Remote workflows at Aalto

Note

The more specific remote access instructions for scicomp is at Remote Access (recent email had duplicate links to this page). This page explains the options, including other systems.

Note

How can you work from home? For that matter, how can you work on more than your desktop/laptop while at work? There are many options which trade off between graphical interfaces and more power. Read more for details.

You have most likely created your own workflow to analyse data at Aalto and most likely you are using a dedicated desktop workstation in Otaniemi. However, with increased mobility of working conditions and recent global events that recommend tele-working, you might be asking yourself: “how do I stop using my workstation at the dept, and get analysis/figures/papers done from home?”.

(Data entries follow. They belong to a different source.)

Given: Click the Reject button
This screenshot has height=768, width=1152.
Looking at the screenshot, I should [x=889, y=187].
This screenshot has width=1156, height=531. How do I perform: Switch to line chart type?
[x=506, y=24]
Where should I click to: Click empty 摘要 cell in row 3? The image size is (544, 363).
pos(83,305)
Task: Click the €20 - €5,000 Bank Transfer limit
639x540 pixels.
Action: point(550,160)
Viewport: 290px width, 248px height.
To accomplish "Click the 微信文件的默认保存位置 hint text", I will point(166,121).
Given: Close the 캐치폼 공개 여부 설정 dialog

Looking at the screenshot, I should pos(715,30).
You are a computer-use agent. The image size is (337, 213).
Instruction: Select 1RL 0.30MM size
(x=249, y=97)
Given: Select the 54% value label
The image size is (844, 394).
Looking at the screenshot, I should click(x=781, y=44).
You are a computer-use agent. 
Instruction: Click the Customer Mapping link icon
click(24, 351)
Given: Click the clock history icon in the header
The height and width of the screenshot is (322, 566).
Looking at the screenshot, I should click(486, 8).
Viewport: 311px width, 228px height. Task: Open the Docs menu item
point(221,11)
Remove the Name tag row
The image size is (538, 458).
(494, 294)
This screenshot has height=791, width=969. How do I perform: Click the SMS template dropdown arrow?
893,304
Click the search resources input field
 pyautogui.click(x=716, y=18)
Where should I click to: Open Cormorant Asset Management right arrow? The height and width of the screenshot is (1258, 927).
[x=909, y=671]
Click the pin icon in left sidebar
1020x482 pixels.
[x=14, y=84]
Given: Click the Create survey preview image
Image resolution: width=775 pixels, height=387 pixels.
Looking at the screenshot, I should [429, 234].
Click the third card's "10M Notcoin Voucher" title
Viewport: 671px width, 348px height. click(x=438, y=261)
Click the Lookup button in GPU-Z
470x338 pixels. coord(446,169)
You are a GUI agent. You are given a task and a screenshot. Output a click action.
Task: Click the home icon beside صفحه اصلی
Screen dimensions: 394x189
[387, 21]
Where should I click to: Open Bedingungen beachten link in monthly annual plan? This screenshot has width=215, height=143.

The data analysis workflows from remote might not be familiar to everyone. We list here few possible cases, this page will expand according to the needs and requests of the users.

What’s your style?

If you need the most power or flexibility, use Triton for your data storage and computation. To get started, you can use Jupyter (4) and VDI (3) which are good for developing and prototyping. Then to scale up, you can use the Triton options: 6, 7, 8 which have access to the same data. (Triton account required for 4-8).

If you need simple applications with a graphical interface, try 3 (VDI).

If you use your own laptop/desktop (1, 2), then it’s good for getting started but you have to copy your data and code back and forth once you need to scale up.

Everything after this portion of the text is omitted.